Copy every entry below, exactly and in full.

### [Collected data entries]
---
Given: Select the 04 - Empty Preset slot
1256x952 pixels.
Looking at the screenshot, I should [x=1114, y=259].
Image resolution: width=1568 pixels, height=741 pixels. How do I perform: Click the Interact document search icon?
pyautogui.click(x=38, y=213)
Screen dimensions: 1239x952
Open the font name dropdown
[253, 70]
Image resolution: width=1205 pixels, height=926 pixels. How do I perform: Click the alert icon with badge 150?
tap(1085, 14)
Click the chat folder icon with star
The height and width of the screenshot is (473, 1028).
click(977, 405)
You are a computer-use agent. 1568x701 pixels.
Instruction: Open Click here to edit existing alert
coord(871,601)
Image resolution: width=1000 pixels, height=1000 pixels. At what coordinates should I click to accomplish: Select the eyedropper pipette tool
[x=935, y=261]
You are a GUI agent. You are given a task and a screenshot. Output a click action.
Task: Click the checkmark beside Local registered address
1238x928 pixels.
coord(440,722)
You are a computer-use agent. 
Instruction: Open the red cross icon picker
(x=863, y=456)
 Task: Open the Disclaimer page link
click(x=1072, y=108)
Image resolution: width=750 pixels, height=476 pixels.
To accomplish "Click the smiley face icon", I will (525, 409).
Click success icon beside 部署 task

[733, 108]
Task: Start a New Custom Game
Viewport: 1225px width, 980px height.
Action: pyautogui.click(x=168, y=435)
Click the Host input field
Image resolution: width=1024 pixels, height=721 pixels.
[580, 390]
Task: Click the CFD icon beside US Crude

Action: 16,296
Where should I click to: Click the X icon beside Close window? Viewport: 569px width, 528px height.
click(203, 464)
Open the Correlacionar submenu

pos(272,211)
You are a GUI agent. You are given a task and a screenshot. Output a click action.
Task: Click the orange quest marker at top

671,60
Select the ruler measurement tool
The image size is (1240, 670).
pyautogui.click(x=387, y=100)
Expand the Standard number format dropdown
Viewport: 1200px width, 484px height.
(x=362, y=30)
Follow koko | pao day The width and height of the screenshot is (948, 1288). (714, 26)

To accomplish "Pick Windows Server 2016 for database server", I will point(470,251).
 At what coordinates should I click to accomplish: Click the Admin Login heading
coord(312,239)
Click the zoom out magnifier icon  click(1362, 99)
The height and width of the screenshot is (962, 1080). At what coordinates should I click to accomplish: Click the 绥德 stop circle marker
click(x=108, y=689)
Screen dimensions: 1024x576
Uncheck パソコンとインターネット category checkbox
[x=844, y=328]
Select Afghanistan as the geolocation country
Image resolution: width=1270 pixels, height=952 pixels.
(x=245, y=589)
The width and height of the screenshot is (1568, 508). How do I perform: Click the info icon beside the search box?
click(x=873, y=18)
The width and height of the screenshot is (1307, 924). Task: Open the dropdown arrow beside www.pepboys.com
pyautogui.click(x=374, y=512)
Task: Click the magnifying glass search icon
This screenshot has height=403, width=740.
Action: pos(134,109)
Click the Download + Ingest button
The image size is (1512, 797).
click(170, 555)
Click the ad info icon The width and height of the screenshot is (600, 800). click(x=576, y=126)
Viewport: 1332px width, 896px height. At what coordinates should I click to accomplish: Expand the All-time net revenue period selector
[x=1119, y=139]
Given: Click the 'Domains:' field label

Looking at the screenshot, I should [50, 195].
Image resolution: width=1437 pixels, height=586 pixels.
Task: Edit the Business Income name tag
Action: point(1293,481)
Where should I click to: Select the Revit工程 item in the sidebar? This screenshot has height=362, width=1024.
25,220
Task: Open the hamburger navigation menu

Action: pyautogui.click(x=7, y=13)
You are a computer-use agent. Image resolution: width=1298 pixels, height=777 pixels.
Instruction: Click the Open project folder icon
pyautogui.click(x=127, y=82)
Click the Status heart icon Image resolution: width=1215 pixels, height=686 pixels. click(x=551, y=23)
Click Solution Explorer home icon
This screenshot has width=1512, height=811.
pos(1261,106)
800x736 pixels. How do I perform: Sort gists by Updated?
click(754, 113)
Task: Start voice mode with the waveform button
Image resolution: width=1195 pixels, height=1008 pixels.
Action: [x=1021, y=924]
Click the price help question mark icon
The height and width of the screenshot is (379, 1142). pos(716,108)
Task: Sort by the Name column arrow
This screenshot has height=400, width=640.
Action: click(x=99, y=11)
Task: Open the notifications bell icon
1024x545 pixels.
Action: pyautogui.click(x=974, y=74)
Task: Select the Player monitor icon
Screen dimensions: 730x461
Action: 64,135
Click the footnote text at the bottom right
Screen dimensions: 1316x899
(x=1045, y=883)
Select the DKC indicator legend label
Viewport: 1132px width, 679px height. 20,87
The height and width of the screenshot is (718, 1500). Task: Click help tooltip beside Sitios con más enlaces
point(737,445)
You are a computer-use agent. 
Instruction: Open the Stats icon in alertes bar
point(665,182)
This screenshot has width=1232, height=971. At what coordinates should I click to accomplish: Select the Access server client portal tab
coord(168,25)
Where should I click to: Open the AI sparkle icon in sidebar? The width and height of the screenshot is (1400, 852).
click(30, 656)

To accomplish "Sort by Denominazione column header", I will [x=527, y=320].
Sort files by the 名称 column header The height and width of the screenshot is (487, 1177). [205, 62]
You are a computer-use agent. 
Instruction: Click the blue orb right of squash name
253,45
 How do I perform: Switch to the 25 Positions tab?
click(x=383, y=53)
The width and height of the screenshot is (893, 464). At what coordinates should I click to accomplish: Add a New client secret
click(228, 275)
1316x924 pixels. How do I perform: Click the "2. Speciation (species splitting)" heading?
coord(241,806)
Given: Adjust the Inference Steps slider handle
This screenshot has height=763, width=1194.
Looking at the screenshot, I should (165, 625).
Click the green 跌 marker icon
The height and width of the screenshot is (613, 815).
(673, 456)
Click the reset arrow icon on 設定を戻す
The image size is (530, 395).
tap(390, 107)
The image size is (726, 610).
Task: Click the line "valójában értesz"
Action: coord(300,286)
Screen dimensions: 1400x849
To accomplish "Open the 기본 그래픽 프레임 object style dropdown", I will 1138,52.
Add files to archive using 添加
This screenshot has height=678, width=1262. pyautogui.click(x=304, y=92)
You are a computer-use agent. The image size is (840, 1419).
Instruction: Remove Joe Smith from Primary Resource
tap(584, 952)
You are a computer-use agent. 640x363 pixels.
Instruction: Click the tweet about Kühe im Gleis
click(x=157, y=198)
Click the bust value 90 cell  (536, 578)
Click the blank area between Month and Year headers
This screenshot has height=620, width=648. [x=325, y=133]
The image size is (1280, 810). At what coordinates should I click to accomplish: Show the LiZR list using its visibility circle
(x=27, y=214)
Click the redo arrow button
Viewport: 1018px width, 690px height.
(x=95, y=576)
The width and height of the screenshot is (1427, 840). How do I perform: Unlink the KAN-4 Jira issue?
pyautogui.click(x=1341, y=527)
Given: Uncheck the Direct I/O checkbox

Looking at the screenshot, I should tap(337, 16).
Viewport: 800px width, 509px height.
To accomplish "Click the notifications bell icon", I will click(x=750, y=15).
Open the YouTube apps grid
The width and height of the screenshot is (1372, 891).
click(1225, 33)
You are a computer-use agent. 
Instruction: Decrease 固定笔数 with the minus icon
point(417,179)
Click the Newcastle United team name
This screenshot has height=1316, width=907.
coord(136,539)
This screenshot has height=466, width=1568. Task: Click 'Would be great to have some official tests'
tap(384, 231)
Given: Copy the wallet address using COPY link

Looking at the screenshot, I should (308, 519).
---
### [Solution to this problem]
Given: Select the 04 - Empty Preset slot
1256x952 pixels.
Looking at the screenshot, I should [x=1114, y=259].
Image resolution: width=1568 pixels, height=741 pixels. How do I perform: Click the Interact document search icon?
pyautogui.click(x=38, y=213)
Screen dimensions: 1239x952
Open the font name dropdown
[253, 70]
Image resolution: width=1205 pixels, height=926 pixels. How do I perform: Click the alert icon with badge 150?
tap(1085, 14)
Click the chat folder icon with star
The height and width of the screenshot is (473, 1028).
click(977, 405)
You are a computer-use agent. 1568x701 pixels.
Instruction: Open Click here to edit existing alert
coord(871,601)
Image resolution: width=1000 pixels, height=1000 pixels. At what coordinates should I click to accomplish: Select the eyedropper pipette tool
[x=935, y=261]
You are a GUI agent. You are given a task and a screenshot. Output a click action.
Task: Click the checkmark beside Local registered address
1238x928 pixels.
coord(440,722)
You are a computer-use agent. 
Instruction: Open the red cross icon picker
(x=863, y=456)
 Task: Open the Disclaimer page link
click(x=1072, y=108)
Image resolution: width=750 pixels, height=476 pixels.
To accomplish "Click the smiley face icon", I will (525, 409).
Click success icon beside 部署 task

[733, 108]
Task: Start a New Custom Game
Viewport: 1225px width, 980px height.
Action: pyautogui.click(x=168, y=435)
Click the Host input field
Image resolution: width=1024 pixels, height=721 pixels.
[580, 390]
Task: Click the CFD icon beside US Crude

Action: 16,296
Where should I click to: Click the X icon beside Close window? Viewport: 569px width, 528px height.
click(203, 464)
Open the Correlacionar submenu

pos(272,211)
You are a GUI agent. You are given a task and a screenshot. Output a click action.
Task: Click the orange quest marker at top

671,60
Select the ruler measurement tool
The image size is (1240, 670).
pyautogui.click(x=387, y=100)
Expand the Standard number format dropdown
Viewport: 1200px width, 484px height.
(x=362, y=30)
Follow koko | pao day The width and height of the screenshot is (948, 1288). (714, 26)

To accomplish "Pick Windows Server 2016 for database server", I will point(470,251).
 At what coordinates should I click to accomplish: Click the Admin Login heading
coord(312,239)
Click the zoom out magnifier icon  click(1362, 99)
The height and width of the screenshot is (962, 1080). At what coordinates should I click to accomplish: Click the 绥德 stop circle marker
click(x=108, y=689)
Screen dimensions: 1024x576
Uncheck パソコンとインターネット category checkbox
[x=844, y=328]
Select Afghanistan as the geolocation country
Image resolution: width=1270 pixels, height=952 pixels.
(x=245, y=589)
The width and height of the screenshot is (1568, 508). How do I perform: Click the info icon beside the search box?
click(x=873, y=18)
The width and height of the screenshot is (1307, 924). Task: Open the dropdown arrow beside www.pepboys.com
pyautogui.click(x=374, y=512)
Task: Click the magnifying glass search icon
This screenshot has height=403, width=740.
Action: pos(134,109)
Click the Download + Ingest button
The image size is (1512, 797).
click(170, 555)
Click the ad info icon The width and height of the screenshot is (600, 800). click(x=576, y=126)
Viewport: 1332px width, 896px height. At what coordinates should I click to accomplish: Expand the All-time net revenue period selector
[x=1119, y=139]
Given: Click the 'Domains:' field label

Looking at the screenshot, I should [50, 195].
Image resolution: width=1437 pixels, height=586 pixels.
Task: Edit the Business Income name tag
Action: point(1293,481)
Where should I click to: Select the Revit工程 item in the sidebar? This screenshot has height=362, width=1024.
25,220
Task: Open the hamburger navigation menu

Action: pyautogui.click(x=7, y=13)
You are a computer-use agent. Image resolution: width=1298 pixels, height=777 pixels.
Instruction: Click the Open project folder icon
pyautogui.click(x=127, y=82)
Click the Status heart icon Image resolution: width=1215 pixels, height=686 pixels. click(x=551, y=23)
Click Solution Explorer home icon
This screenshot has width=1512, height=811.
pos(1261,106)
800x736 pixels. How do I perform: Sort gists by Updated?
click(754, 113)
Task: Start voice mode with the waveform button
Image resolution: width=1195 pixels, height=1008 pixels.
Action: [x=1021, y=924]
Click the price help question mark icon
The height and width of the screenshot is (379, 1142). pos(716,108)
Task: Sort by the Name column arrow
This screenshot has height=400, width=640.
Action: click(x=99, y=11)
Task: Open the notifications bell icon
1024x545 pixels.
Action: pyautogui.click(x=974, y=74)
Task: Select the Player monitor icon
Screen dimensions: 730x461
Action: 64,135
Click the footnote text at the bottom right
Screen dimensions: 1316x899
(x=1045, y=883)
Select the DKC indicator legend label
Viewport: 1132px width, 679px height. 20,87
The height and width of the screenshot is (718, 1500). Task: Click help tooltip beside Sitios con más enlaces
point(737,445)
You are a computer-use agent. 
Instruction: Open the Stats icon in alertes bar
point(665,182)
This screenshot has width=1232, height=971. At what coordinates should I click to accomplish: Select the Access server client portal tab
coord(168,25)
Where should I click to: Open the AI sparkle icon in sidebar? The width and height of the screenshot is (1400, 852).
click(30, 656)

To accomplish "Sort by Denominazione column header", I will [x=527, y=320].
Sort files by the 名称 column header The height and width of the screenshot is (487, 1177). [205, 62]
You are a computer-use agent. 
Instruction: Click the blue orb right of squash name
253,45
 How do I perform: Switch to the 25 Positions tab?
click(x=383, y=53)
The width and height of the screenshot is (893, 464). At what coordinates should I click to accomplish: Add a New client secret
click(228, 275)
1316x924 pixels. How do I perform: Click the "2. Speciation (species splitting)" heading?
coord(241,806)
Given: Adjust the Inference Steps slider handle
This screenshot has height=763, width=1194.
Looking at the screenshot, I should (165, 625).
Click the green 跌 marker icon
The height and width of the screenshot is (613, 815).
(673, 456)
Click the reset arrow icon on 設定を戻す
The image size is (530, 395).
tap(390, 107)
The image size is (726, 610).
Task: Click the line "valójában értesz"
Action: coord(300,286)
Screen dimensions: 1400x849
To accomplish "Open the 기본 그래픽 프레임 object style dropdown", I will 1138,52.
Add files to archive using 添加
This screenshot has height=678, width=1262. pyautogui.click(x=304, y=92)
You are a computer-use agent. The image size is (840, 1419).
Instruction: Remove Joe Smith from Primary Resource
tap(584, 952)
You are a computer-use agent. 640x363 pixels.
Instruction: Click the tweet about Kühe im Gleis
click(x=157, y=198)
Click the bust value 90 cell  (536, 578)
Click the blank area between Month and Year headers
This screenshot has height=620, width=648. [x=325, y=133]
The image size is (1280, 810). At what coordinates should I click to accomplish: Show the LiZR list using its visibility circle
(x=27, y=214)
Click the redo arrow button
Viewport: 1018px width, 690px height.
(x=95, y=576)
The width and height of the screenshot is (1427, 840). How do I perform: Unlink the KAN-4 Jira issue?
pyautogui.click(x=1341, y=527)
Given: Uncheck the Direct I/O checkbox

Looking at the screenshot, I should tap(337, 16).
Viewport: 800px width, 509px height.
To accomplish "Click the notifications bell icon", I will click(x=750, y=15).
Open the YouTube apps grid
The width and height of the screenshot is (1372, 891).
click(1225, 33)
You are a computer-use agent. 
Instruction: Decrease 固定笔数 with the minus icon
point(417,179)
Click the Newcastle United team name
This screenshot has height=1316, width=907.
coord(136,539)
This screenshot has height=466, width=1568. Task: Click 'Would be great to have some official tests'
tap(384, 231)
Given: Copy the wallet address using COPY link

Looking at the screenshot, I should (308, 519).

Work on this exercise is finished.